#### [WHAT THIS TASK INVOLVES]
Give back the full data character for character.
□ □ □ □ □
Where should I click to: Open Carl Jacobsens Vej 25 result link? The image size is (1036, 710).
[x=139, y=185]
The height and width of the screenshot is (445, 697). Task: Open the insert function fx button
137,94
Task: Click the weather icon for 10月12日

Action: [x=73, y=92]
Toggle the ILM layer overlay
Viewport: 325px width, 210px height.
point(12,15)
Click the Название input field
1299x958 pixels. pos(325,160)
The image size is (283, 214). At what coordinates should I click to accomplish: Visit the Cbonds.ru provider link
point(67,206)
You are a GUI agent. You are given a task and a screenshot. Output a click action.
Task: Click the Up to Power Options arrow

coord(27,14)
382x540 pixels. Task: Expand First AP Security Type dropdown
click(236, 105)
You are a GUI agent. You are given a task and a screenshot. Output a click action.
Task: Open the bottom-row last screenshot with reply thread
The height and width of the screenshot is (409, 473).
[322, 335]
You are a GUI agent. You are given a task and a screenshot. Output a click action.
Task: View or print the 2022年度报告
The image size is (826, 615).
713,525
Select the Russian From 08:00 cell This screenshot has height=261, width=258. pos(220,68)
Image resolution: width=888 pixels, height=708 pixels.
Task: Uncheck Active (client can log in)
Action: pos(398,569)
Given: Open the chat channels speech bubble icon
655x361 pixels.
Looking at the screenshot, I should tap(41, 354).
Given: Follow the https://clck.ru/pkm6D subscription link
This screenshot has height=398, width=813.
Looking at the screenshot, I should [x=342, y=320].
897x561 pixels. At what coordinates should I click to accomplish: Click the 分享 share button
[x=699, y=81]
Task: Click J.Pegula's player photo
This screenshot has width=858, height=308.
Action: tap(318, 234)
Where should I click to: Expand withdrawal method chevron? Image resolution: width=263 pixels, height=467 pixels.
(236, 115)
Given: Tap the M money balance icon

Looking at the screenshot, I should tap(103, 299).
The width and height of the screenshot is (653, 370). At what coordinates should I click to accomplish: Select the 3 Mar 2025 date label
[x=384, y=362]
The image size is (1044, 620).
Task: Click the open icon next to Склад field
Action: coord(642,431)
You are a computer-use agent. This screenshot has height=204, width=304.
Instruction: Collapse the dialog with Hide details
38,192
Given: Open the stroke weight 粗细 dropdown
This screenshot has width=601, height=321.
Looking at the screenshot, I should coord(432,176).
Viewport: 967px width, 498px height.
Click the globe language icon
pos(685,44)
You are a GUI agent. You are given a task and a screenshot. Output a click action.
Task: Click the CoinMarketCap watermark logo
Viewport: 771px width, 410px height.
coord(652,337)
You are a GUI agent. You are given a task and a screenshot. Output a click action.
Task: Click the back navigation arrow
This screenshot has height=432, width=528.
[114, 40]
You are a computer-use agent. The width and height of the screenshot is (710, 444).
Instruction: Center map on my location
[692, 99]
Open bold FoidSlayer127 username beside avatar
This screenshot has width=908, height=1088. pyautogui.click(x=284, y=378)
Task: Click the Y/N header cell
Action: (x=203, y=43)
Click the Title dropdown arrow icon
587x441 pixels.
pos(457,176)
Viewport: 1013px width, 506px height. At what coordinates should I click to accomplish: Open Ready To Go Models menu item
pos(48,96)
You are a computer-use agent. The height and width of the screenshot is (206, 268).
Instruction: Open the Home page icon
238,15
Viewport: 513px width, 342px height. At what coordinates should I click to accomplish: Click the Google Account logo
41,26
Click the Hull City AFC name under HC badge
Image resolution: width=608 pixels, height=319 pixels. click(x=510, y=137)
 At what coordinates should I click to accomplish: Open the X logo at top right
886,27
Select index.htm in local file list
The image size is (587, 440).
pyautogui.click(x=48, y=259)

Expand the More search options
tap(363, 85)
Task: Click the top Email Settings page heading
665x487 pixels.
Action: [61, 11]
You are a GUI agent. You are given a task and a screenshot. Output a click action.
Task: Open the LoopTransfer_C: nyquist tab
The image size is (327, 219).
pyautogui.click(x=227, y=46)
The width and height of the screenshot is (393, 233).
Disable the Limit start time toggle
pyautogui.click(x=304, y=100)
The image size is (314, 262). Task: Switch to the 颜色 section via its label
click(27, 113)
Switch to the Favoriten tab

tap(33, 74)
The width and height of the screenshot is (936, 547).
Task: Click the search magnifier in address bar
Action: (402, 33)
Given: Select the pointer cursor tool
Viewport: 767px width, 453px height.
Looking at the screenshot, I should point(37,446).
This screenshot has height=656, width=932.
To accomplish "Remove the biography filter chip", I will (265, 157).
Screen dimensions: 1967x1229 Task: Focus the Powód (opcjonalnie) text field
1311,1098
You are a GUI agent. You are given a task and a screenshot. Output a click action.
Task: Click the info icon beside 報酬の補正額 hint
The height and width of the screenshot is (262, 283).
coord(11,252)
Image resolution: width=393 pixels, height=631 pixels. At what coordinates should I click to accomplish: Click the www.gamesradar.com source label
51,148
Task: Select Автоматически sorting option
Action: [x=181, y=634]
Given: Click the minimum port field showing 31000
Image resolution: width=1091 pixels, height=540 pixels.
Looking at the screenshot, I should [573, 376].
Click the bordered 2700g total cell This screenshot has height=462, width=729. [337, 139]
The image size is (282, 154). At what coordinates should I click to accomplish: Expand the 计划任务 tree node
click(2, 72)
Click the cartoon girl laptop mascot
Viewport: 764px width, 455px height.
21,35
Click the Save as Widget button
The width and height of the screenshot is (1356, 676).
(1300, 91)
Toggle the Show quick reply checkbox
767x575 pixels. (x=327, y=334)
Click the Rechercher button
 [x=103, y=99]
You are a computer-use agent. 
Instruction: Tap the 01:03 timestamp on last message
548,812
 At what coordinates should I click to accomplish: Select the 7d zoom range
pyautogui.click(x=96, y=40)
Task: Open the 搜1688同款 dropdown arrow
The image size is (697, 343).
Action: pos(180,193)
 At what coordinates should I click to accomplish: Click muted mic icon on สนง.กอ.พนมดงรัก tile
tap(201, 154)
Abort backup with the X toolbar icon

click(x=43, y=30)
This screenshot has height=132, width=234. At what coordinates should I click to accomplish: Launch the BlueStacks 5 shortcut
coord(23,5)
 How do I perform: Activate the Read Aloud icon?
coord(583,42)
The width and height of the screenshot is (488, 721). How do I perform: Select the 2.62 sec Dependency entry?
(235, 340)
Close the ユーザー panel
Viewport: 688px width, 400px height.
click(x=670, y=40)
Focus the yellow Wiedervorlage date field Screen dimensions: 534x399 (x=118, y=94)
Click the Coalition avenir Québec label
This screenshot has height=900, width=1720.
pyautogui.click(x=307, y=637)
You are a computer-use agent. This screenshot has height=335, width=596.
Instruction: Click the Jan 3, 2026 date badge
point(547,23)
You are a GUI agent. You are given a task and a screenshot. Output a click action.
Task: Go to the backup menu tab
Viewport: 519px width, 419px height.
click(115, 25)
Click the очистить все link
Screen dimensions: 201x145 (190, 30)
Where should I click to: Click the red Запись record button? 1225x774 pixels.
□ □ □ □ □
#### [OUTPUT FOR THIS TASK]
Where should I click to: Open Carl Jacobsens Vej 25 result link? The image size is (1036, 710).
[x=139, y=185]
The height and width of the screenshot is (445, 697). Task: Open the insert function fx button
137,94
Task: Click the weather icon for 10月12日

Action: [x=73, y=92]
Toggle the ILM layer overlay
Viewport: 325px width, 210px height.
point(12,15)
Click the Название input field
1299x958 pixels. pos(325,160)
The image size is (283, 214). At what coordinates should I click to accomplish: Visit the Cbonds.ru provider link
point(67,206)
You are a GUI agent. You are given a task and a screenshot. Output a click action.
Task: Click the Up to Power Options arrow

coord(27,14)
382x540 pixels. Task: Expand First AP Security Type dropdown
click(236, 105)
You are a GUI agent. You are given a task and a screenshot. Output a click action.
Task: Open the bottom-row last screenshot with reply thread
The height and width of the screenshot is (409, 473).
[322, 335]
You are a GUI agent. You are given a task and a screenshot. Output a click action.
Task: View or print the 2022年度报告
The image size is (826, 615).
713,525
Select the Russian From 08:00 cell This screenshot has height=261, width=258. pos(220,68)
Image resolution: width=888 pixels, height=708 pixels.
Task: Uncheck Active (client can log in)
Action: pos(398,569)
Given: Open the chat channels speech bubble icon
655x361 pixels.
Looking at the screenshot, I should tap(41, 354).
Given: Follow the https://clck.ru/pkm6D subscription link
This screenshot has height=398, width=813.
Looking at the screenshot, I should [x=342, y=320].
897x561 pixels. At what coordinates should I click to accomplish: Click the 分享 share button
[x=699, y=81]
Task: Click J.Pegula's player photo
This screenshot has width=858, height=308.
Action: tap(318, 234)
Where should I click to: Expand withdrawal method chevron? Image resolution: width=263 pixels, height=467 pixels.
(236, 115)
Given: Tap the M money balance icon

Looking at the screenshot, I should tap(103, 299).
The width and height of the screenshot is (653, 370). At what coordinates should I click to accomplish: Select the 3 Mar 2025 date label
[x=384, y=362]
The image size is (1044, 620).
Task: Click the open icon next to Склад field
Action: coord(642,431)
You are a computer-use agent. This screenshot has height=204, width=304.
Instruction: Collapse the dialog with Hide details
38,192
Given: Open the stroke weight 粗细 dropdown
This screenshot has width=601, height=321.
Looking at the screenshot, I should coord(432,176).
Viewport: 967px width, 498px height.
Click the globe language icon
pos(685,44)
You are a GUI agent. You are given a task and a screenshot. Output a click action.
Task: Click the CoinMarketCap watermark logo
Viewport: 771px width, 410px height.
coord(652,337)
You are a GUI agent. You are given a task and a screenshot. Output a click action.
Task: Click the back navigation arrow
This screenshot has height=432, width=528.
[114, 40]
You are a computer-use agent. The width and height of the screenshot is (710, 444).
Instruction: Center map on my location
[692, 99]
Open bold FoidSlayer127 username beside avatar
This screenshot has width=908, height=1088. pyautogui.click(x=284, y=378)
Task: Click the Y/N header cell
Action: (x=203, y=43)
Click the Title dropdown arrow icon
587x441 pixels.
pos(457,176)
Viewport: 1013px width, 506px height. At what coordinates should I click to accomplish: Open Ready To Go Models menu item
pos(48,96)
You are a computer-use agent. The height and width of the screenshot is (206, 268).
Instruction: Open the Home page icon
238,15
Viewport: 513px width, 342px height. At what coordinates should I click to accomplish: Click the Google Account logo
41,26
Click the Hull City AFC name under HC badge
Image resolution: width=608 pixels, height=319 pixels. click(x=510, y=137)
 At what coordinates should I click to accomplish: Open the X logo at top right
886,27
Select index.htm in local file list
The image size is (587, 440).
pyautogui.click(x=48, y=259)

Expand the More search options
tap(363, 85)
Task: Click the top Email Settings page heading
665x487 pixels.
Action: [61, 11]
You are a GUI agent. You are given a task and a screenshot. Output a click action.
Task: Open the LoopTransfer_C: nyquist tab
The image size is (327, 219).
pyautogui.click(x=227, y=46)
The width and height of the screenshot is (393, 233).
Disable the Limit start time toggle
pyautogui.click(x=304, y=100)
The image size is (314, 262). Task: Switch to the 颜色 section via its label
click(27, 113)
Switch to the Favoriten tab

tap(33, 74)
The width and height of the screenshot is (936, 547).
Task: Click the search magnifier in address bar
Action: (402, 33)
Given: Select the pointer cursor tool
Viewport: 767px width, 453px height.
Looking at the screenshot, I should point(37,446).
This screenshot has height=656, width=932.
To accomplish "Remove the biography filter chip", I will (265, 157).
Screen dimensions: 1967x1229 Task: Focus the Powód (opcjonalnie) text field
1311,1098
You are a GUI agent. You are given a task and a screenshot. Output a click action.
Task: Click the info icon beside 報酬の補正額 hint
The height and width of the screenshot is (262, 283).
coord(11,252)
Image resolution: width=393 pixels, height=631 pixels. At what coordinates should I click to accomplish: Click the www.gamesradar.com source label
51,148
Task: Select Автоматически sorting option
Action: [x=181, y=634]
Given: Click the minimum port field showing 31000
Image resolution: width=1091 pixels, height=540 pixels.
Looking at the screenshot, I should [573, 376].
Click the bordered 2700g total cell This screenshot has height=462, width=729. [337, 139]
The image size is (282, 154). At what coordinates should I click to accomplish: Expand the 计划任务 tree node
click(2, 72)
Click the cartoon girl laptop mascot
Viewport: 764px width, 455px height.
21,35
Click the Save as Widget button
The width and height of the screenshot is (1356, 676).
(1300, 91)
Toggle the Show quick reply checkbox
767x575 pixels. (x=327, y=334)
Click the Rechercher button
 [x=103, y=99]
You are a computer-use agent. 
Instruction: Tap the 01:03 timestamp on last message
548,812
 At what coordinates should I click to accomplish: Select the 7d zoom range
pyautogui.click(x=96, y=40)
Task: Open the 搜1688同款 dropdown arrow
The image size is (697, 343).
Action: pos(180,193)
 At what coordinates should I click to accomplish: Click muted mic icon on สนง.กอ.พนมดงรัก tile
tap(201, 154)
Abort backup with the X toolbar icon

click(x=43, y=30)
This screenshot has height=132, width=234. At what coordinates should I click to accomplish: Launch the BlueStacks 5 shortcut
coord(23,5)
 How do I perform: Activate the Read Aloud icon?
coord(583,42)
The width and height of the screenshot is (488, 721). How do I perform: Select the 2.62 sec Dependency entry?
(235, 340)
Close the ユーザー panel
Viewport: 688px width, 400px height.
click(x=670, y=40)
Focus the yellow Wiedervorlage date field Screen dimensions: 534x399 (x=118, y=94)
Click the Coalition avenir Québec label
This screenshot has height=900, width=1720.
pyautogui.click(x=307, y=637)
You are a computer-use agent. This screenshot has height=335, width=596.
Instruction: Click the Jan 3, 2026 date badge
point(547,23)
You are a GUI agent. You are given a task and a screenshot. Output a click action.
Task: Go to the backup menu tab
Viewport: 519px width, 419px height.
click(115, 25)
Click the очистить все link
Screen dimensions: 201x145 (190, 30)
Where should I click to: Click the red Запись record button? 1225x774 pixels.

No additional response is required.